As an actress, she enjoys developing a character through research and through the “physicalization” process during which she comes up with specific ideas about the character’s hair, clothes and gestures. When she was a student, directors rarely cast her in the ingénue roles, she notes. No Cinderella or Ophelia for her; she got the character parts, which turned out to be a good thing. “It taught me how to use my voice and body language to make my character more dynamic, to get noticed and steal a few scenes along the way. Now I am playing the long game. I want to do really good work in my 40s, 50s and 60s.” She has also developed a new love for Shakespeare. While in Moscow, she got “imbued” with the reverence her Russian teachers had for theater and their own classics. Playing Shakespeare makes her feel connected to history and generates in her that same feeling of reverence. It may take months of preparations, but the result is worth it. Classic’s co-founder and co-artistic director Diane Malone couldn’t agree more: “As an actress, Christie is extraordinary. She can do anything. She can make Shakespeare’s language sound like her native tongue. And she has a wicked sense of humor. She knows how to find humor in her Shakespearean characters.”

Multiple hats
Acting is just one of the things Beckham is responsible for, however. A “self-starter,” she’s in charge of the educational programs and social media publicity and lends a hand with grant writing as well. In fact, for our interview we meet at the theater before a rehearsal of yet another play, Eleemosynary, which Beckham is directing for one of the educational projects. Called Aim High, the initiative gives high school and college students an opportunity to work with a professional company. Another program that she developed from scratch, Shakes Alive, sends Classic’s artists to high schools to help students with their studies of Shakespeare and other classics. The students are then invited to see the company’s shows. There are also free nights at the theater for youths, sponsored by Rackspace Hosting.
“I did a survey last year, and 70 percent of the kids had never seen a professional theater production before,” she comments.

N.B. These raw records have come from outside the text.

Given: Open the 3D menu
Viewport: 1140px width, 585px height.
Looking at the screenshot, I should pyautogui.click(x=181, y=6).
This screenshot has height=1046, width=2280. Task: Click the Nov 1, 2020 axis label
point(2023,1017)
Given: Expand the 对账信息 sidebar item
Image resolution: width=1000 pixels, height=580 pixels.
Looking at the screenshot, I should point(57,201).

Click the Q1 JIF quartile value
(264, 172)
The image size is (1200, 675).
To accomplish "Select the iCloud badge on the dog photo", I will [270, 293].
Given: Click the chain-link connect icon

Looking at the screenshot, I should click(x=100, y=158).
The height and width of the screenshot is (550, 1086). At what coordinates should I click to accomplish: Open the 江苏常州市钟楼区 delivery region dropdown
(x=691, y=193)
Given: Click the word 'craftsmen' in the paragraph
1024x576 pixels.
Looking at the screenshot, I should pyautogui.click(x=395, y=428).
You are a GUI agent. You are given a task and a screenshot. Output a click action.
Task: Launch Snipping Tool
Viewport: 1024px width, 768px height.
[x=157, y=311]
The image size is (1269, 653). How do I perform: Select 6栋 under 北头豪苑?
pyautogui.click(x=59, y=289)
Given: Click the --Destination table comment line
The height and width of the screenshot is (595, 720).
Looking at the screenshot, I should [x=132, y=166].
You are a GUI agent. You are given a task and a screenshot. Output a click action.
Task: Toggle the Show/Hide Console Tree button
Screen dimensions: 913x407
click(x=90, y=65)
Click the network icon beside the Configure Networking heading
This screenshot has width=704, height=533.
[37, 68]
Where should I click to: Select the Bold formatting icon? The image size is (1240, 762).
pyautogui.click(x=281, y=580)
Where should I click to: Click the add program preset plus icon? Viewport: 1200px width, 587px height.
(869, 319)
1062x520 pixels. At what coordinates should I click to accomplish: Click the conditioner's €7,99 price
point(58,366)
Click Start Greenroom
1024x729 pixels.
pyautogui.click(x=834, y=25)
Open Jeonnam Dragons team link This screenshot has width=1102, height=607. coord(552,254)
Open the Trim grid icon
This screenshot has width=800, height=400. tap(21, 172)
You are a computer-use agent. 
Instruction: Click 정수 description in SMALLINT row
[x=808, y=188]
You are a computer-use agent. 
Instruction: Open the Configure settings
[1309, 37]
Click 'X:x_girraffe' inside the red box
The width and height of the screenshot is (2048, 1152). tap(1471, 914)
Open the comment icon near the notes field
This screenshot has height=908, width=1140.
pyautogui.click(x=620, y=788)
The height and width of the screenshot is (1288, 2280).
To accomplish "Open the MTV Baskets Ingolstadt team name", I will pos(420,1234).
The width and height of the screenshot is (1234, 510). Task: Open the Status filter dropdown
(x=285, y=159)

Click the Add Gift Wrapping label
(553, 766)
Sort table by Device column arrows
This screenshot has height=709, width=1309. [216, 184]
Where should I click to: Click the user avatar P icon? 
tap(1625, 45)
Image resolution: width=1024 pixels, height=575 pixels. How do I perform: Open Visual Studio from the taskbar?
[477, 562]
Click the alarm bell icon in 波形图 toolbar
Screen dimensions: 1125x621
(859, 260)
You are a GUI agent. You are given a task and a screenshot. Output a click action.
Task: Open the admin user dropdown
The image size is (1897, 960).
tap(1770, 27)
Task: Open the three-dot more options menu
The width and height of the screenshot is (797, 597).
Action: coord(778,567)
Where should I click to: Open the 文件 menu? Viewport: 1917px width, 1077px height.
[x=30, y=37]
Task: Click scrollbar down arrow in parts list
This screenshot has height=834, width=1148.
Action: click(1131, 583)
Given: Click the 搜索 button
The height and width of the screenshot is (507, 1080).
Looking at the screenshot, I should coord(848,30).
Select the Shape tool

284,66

“Actually, you’ll be surprised how many adults in San Antonio don’t know that there’s high-quality professional theater here. I sure hope to change that.

“We need to bring theater to the people. If they see something awesome, it may induce them to seek more. Social media helps spread the word. But (with our educational programs) we are also building a foundation for young actors who want to stay in town and help the Classic to become really great. I am excited about that.” Beckham left a growing career in Dallas to move to San Antonio in 2007 “for a guy” whom she eventually married, though the union did not last. It took her a while to find her thespian niche here, but she eventually found it with the young and adventurous Overtime Theater, where again she wore many hats, eventually including that of executive director. That gave her the opportunity to build up the company and to work directly with new playwrights in developing scripts. “I am all about building things,” she says. Of course, she acted, too, and in fact, earned both Globes for plays by James Venhaus that she helped develop.
Though she likes it here and intends to stay, like many performing artists, Beckham also holds a day job as the office administrator for the HemisFair Park Redevelopment Corporation, where she has been put in charge of planning the opening bash for the new children’s playground area. Should Russia come calling again, though, she’ll be ready. “I touched the bell again before leaving the second time,” she says with a laugh. “I really believe in this bell thing.”